GESTELLTE AUFGABE: Gib bitte alles ab der Zeile, die „This screenshot has height=582, width=1280.“ enthält, bis hinunter zum Ende der Datensätze vollständig wieder und erhöhe dabei jede Koordinate in den Antworten um 66. Lass die Bilder in deiner Ausgabe weg.

□ □ □ □

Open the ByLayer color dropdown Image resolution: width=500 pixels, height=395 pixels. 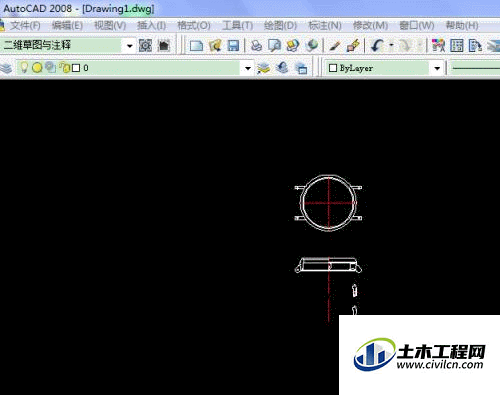click(437, 68)
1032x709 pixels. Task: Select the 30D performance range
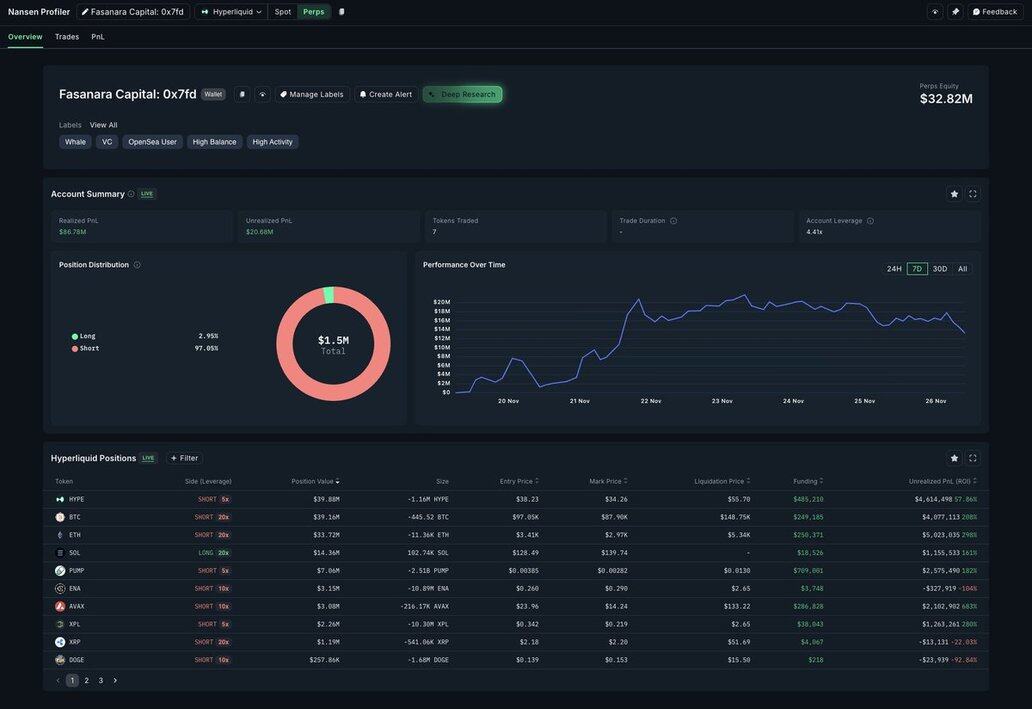[x=940, y=269]
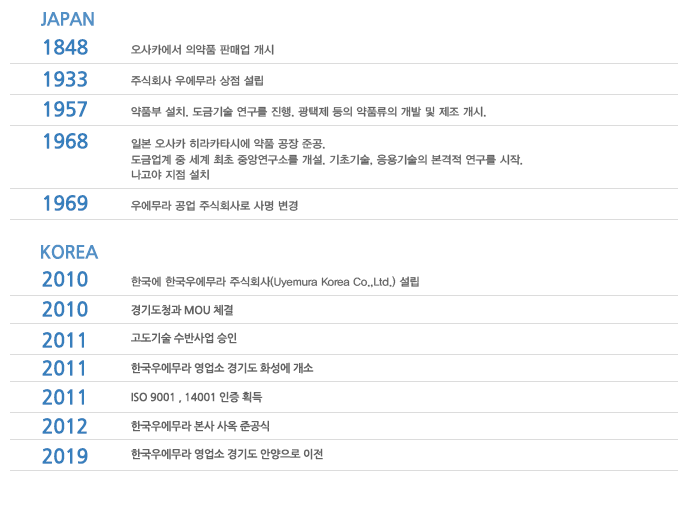
Task: Click the 주식회사 우에무라 상점 설립 text
Action: (x=197, y=81)
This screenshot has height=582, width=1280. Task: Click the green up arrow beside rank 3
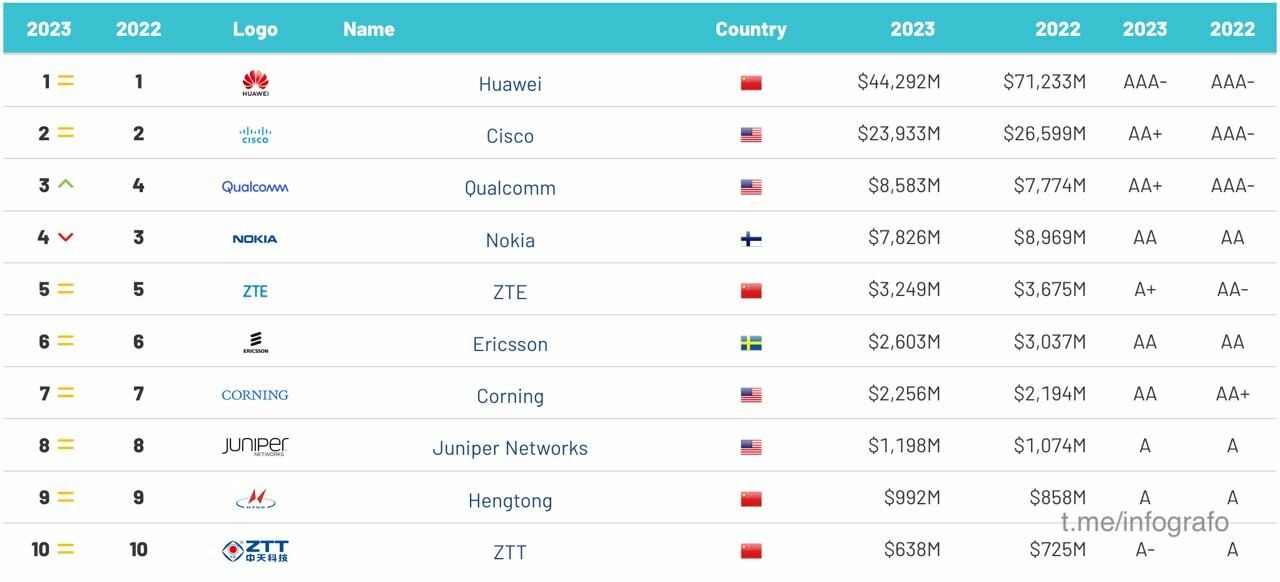pos(66,185)
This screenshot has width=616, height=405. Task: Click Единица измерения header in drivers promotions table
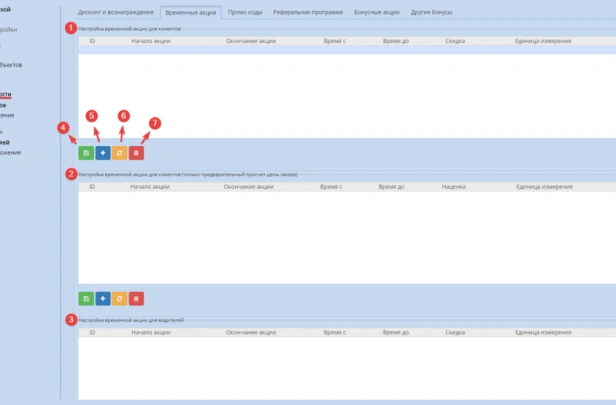click(543, 331)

□ □ □ □

ERGEBNIS DER ÜBUNG:
This screenshot has height=582, width=1280. Task: Click the green up arrow beside rank 3
pos(132,251)
This screenshot has width=616, height=405. Task: Click Единица измерения header in drivers promotions table
click(609, 397)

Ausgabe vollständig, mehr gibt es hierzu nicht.